▸ **Provided data**:
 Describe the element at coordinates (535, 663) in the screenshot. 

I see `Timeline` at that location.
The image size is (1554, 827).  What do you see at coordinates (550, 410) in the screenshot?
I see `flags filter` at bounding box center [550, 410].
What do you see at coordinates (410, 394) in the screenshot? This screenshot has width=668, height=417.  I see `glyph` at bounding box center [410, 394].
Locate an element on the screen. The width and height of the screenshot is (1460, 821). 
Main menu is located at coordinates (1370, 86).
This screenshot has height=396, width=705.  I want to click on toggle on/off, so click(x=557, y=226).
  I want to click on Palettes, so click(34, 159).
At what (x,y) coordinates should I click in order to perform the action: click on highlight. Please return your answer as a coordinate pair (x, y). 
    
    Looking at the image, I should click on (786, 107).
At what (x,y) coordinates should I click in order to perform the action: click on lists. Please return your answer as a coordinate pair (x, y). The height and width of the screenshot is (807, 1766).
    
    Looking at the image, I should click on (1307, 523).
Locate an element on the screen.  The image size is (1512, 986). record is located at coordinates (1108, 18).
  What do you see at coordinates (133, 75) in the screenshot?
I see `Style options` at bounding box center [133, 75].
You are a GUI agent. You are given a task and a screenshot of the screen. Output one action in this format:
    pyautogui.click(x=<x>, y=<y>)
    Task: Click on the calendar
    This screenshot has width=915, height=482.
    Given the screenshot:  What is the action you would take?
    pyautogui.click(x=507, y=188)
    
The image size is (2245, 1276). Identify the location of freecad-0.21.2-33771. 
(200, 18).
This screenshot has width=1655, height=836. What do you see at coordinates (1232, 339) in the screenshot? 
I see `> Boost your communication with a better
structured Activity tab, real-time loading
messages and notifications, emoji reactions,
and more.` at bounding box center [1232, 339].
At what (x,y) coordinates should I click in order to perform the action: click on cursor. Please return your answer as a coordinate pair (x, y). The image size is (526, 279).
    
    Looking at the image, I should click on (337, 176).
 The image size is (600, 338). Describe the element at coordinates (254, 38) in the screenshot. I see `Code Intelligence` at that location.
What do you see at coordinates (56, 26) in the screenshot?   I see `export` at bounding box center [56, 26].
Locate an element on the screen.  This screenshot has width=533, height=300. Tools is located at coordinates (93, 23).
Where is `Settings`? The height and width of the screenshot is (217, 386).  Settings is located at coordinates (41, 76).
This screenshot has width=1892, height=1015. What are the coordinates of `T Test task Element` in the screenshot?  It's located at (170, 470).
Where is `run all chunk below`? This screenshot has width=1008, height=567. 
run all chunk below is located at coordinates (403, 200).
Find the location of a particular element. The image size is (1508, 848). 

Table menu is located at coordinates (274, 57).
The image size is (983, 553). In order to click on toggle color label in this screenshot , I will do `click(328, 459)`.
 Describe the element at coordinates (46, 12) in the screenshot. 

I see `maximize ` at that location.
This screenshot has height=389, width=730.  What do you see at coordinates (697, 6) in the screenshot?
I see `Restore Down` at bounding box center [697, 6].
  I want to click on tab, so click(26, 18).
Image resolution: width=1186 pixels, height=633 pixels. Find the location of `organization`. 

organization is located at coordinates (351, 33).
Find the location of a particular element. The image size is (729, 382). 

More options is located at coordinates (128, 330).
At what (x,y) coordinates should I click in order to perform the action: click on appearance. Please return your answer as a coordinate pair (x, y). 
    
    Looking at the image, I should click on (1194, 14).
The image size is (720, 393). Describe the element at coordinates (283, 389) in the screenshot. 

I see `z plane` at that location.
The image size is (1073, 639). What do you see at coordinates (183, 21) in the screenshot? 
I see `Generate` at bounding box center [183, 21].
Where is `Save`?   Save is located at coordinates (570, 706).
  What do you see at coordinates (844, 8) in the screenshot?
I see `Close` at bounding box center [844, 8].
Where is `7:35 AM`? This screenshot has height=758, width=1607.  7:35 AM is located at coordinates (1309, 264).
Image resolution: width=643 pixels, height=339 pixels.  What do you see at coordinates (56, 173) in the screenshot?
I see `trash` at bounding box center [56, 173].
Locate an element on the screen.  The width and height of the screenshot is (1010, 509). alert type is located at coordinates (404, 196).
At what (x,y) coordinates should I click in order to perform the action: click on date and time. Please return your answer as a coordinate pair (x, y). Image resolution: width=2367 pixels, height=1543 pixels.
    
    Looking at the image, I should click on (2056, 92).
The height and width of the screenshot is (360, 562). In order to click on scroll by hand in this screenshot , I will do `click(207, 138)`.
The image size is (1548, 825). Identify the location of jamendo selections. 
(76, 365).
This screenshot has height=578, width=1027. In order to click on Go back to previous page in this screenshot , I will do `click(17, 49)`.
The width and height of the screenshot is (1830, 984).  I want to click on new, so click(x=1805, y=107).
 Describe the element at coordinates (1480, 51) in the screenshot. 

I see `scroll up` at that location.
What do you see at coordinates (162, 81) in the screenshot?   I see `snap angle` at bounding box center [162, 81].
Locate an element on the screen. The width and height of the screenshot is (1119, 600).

▸ **Given instruction**: Update the data above by replacing each "Locate an element on the screen" with "Find an item on the screen", keeping everything else the same.

▸ **Result for this task**:
 Describe the element at coordinates (535, 663) in the screenshot. 

I see `Timeline` at that location.
The image size is (1554, 827).  What do you see at coordinates (550, 410) in the screenshot?
I see `flags filter` at bounding box center [550, 410].
What do you see at coordinates (410, 394) in the screenshot? This screenshot has width=668, height=417.  I see `glyph` at bounding box center [410, 394].
Find an item on the screen. The width and height of the screenshot is (1460, 821). 
Main menu is located at coordinates (1370, 86).
This screenshot has height=396, width=705.  I want to click on toggle on/off, so click(x=557, y=226).
  I want to click on Palettes, so click(34, 159).
At what (x,y) coordinates should I click in order to perform the action: click on highlight. Please return your answer as a coordinate pair (x, y). 
    
    Looking at the image, I should click on (786, 107).
At what (x,y) coordinates should I click in order to perform the action: click on lists. Please return your answer as a coordinate pair (x, y). The height and width of the screenshot is (807, 1766).
    
    Looking at the image, I should click on (1307, 523).
Find an item on the screen.  The image size is (1512, 986). record is located at coordinates (1108, 18).
  What do you see at coordinates (133, 75) in the screenshot?
I see `Style options` at bounding box center [133, 75].
You are a GUI agent. You are given a task and a screenshot of the screen. Output one action in this format:
    pyautogui.click(x=<x>, y=<y>)
    Task: Click on the calendar
    This screenshot has width=915, height=482.
    Given the screenshot:  What is the action you would take?
    pyautogui.click(x=507, y=188)
    
The image size is (2245, 1276). Identify the location of freecad-0.21.2-33771. 
(200, 18).
This screenshot has width=1655, height=836. What do you see at coordinates (1232, 339) in the screenshot? 
I see `> Boost your communication with a better
structured Activity tab, real-time loading
messages and notifications, emoji reactions,
and more.` at bounding box center [1232, 339].
At what (x,y) coordinates should I click in order to perform the action: click on cursor. Please return your answer as a coordinate pair (x, y). The image size is (526, 279).
    
    Looking at the image, I should click on (337, 176).
 The image size is (600, 338). Describe the element at coordinates (254, 38) in the screenshot. I see `Code Intelligence` at that location.
What do you see at coordinates (56, 26) in the screenshot?   I see `export` at bounding box center [56, 26].
Find an item on the screen.  This screenshot has width=533, height=300. Tools is located at coordinates (93, 23).
Where is `Settings`? The height and width of the screenshot is (217, 386).  Settings is located at coordinates (41, 76).
This screenshot has width=1892, height=1015. What are the coordinates of `T Test task Element` in the screenshot?  It's located at (170, 470).
Where is `run all chunk below`? This screenshot has width=1008, height=567. 
run all chunk below is located at coordinates (403, 200).
Find the location of a particular element. The image size is (1508, 848). 

Table menu is located at coordinates (274, 57).
The image size is (983, 553). In order to click on toggle color label in this screenshot , I will do `click(328, 459)`.
 Describe the element at coordinates (46, 12) in the screenshot. 

I see `maximize ` at that location.
This screenshot has height=389, width=730.  What do you see at coordinates (697, 6) in the screenshot?
I see `Restore Down` at bounding box center [697, 6].
  I want to click on tab, so click(26, 18).
Image resolution: width=1186 pixels, height=633 pixels. Find the location of `organization`. 

organization is located at coordinates (351, 33).
Find the location of a particular element. The image size is (729, 382). 

More options is located at coordinates (128, 330).
At what (x,y) coordinates should I click in order to perform the action: click on appearance. Please return your answer as a coordinate pair (x, y). 
    
    Looking at the image, I should click on (1194, 14).
The image size is (720, 393). Describe the element at coordinates (283, 389) in the screenshot. 

I see `z plane` at that location.
The image size is (1073, 639). What do you see at coordinates (183, 21) in the screenshot? 
I see `Generate` at bounding box center [183, 21].
Where is `Save`?   Save is located at coordinates (570, 706).
  What do you see at coordinates (844, 8) in the screenshot?
I see `Close` at bounding box center [844, 8].
Where is `7:35 AM`? This screenshot has height=758, width=1607.  7:35 AM is located at coordinates (1309, 264).
Image resolution: width=643 pixels, height=339 pixels.  What do you see at coordinates (56, 173) in the screenshot?
I see `trash` at bounding box center [56, 173].
Find an item on the screen.  The width and height of the screenshot is (1010, 509). alert type is located at coordinates (404, 196).
At what (x,y) coordinates should I click in order to perform the action: click on date and time. Please return your answer as a coordinate pair (x, y). Image resolution: width=2367 pixels, height=1543 pixels.
    
    Looking at the image, I should click on (2056, 92).
The height and width of the screenshot is (360, 562). In order to click on scroll by hand in this screenshot , I will do `click(207, 138)`.
The image size is (1548, 825). Identify the location of jamendo selections. 
(76, 365).
This screenshot has height=578, width=1027. In order to click on Go back to previous page in this screenshot , I will do `click(17, 49)`.
The width and height of the screenshot is (1830, 984).  I want to click on new, so click(x=1805, y=107).
 Describe the element at coordinates (1480, 51) in the screenshot. 

I see `scroll up` at that location.
What do you see at coordinates (162, 81) in the screenshot?   I see `snap angle` at bounding box center [162, 81].
Find an item on the screen. The width and height of the screenshot is (1119, 600).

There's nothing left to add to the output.